When asked what types of loans they had, nearly half of those surveyed in the lowest income group (less than 300,000 colones) indicated loans from parents or appliance stores, far away. of the 13% who mentioned credit cards. Even in the next income group (between 300,000 and 500,000 colones), the difference is that personal loans appear as a third type, with one of the three doubling the importance of cards. It is only from the income group of over a million colones that the maps show a greater presence. But, in fact, in the two highest income groups, credit to associations or cooperatives, or housing credit, dominates.
If measured by the level of income commitment to pay debts, it appears that, in the least indebted group, consumer credit, family credit, and credit cards have almost the same importance. At the other extreme, in the most committed group (more than 62% of their income), what dominates is consumer credit, and secondly that of family members. It should be noted that in the second group with the lowest indebtedness (between 18% and 30%), the dominant type of credit is that of appliance stores, almost doubling the importance of cards.
“The survey shows that 7 in 10 Costa Ricans have debt, but it also indicates that it is not precisely in cards as is commonly thought. Despite the number of credit cards in circulation, the survey detailed that 33% of respondents agree to have them, but do not use them. This means that, despite the fact that it can be an important component of debt for some people in particular, other factors have a greater weight in the indebtedness of the population, ”said Montero.
Another relevant finding of the survey is that access to credit through the regulated financial system is not the same for everyone. Indeed, women, people without paid work, who are in the lowest income brackets (less than 500,000 colones) and who live outside the big metropolis, go mainly (between 57% and 63%) to relatives, friends or co-workers.

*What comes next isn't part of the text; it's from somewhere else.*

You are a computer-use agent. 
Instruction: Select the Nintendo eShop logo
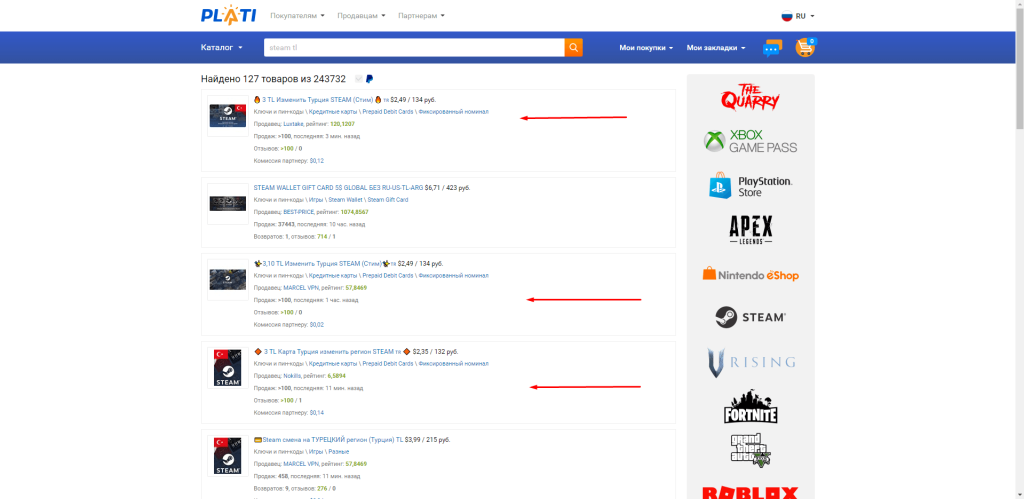[750, 274]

In contrast, as incomes increase, people credit regulated entities (up to 65%) and credit with family or friends tends to wane. The situation repeats itself according to professional status: when people do not have paid work, the source of credit is family or friends; There is a growing preference for credit from regulated entities (banks, cooperatives or mutuals) for private sector workers and this is the type of source that far dominates for those working in the public sector. For the OCF, this behavior confirms that there is a certain degree of financial exclusion, a situation that deserves a public policy to close this gap. “This poses a challenge to the financial system in general, because some groups do not have access to formal credit, forcing them to seek other more expensive modes of financing, for example limiting their possibilities of access to housing, even affecting their productivity. . The challenge of course is to generate the products and the channels to reach these populations, ”said Montero.
Consumer attitudes towards debt
The Debt Survey also analyzed the behavior of Costa Ricans towards indebtedness, based on their attitudes towards purchases and their attitudes towards the use of credit. The attitudes of debtors towards purchases were measured along four dimensions: for whom the purchases are uncontrollable; those who plan and are ordered; for those who simply consume the basics (minimalist) and for whom consumption generates pleasure (hedonists). AT measure these dimensions, they were offered sentences with which they were asked if they agreed or not.
Significantly, in the group of those who consume for pleasure, the percentage of those who have debt is higher than at the national level, but their average level of income commitment is not that high (37%) . This could be explained by the fact that, according to the survey, the group of public sector workers and people with higher incomes is the one who tends to buy for pleasure and that his condition makes it easier for them to assume responsibility for payments. To understand attitudes towards credit, two dimensions have been proposed: those who behave with prudence and reserve, and those who are more inclined to use credit.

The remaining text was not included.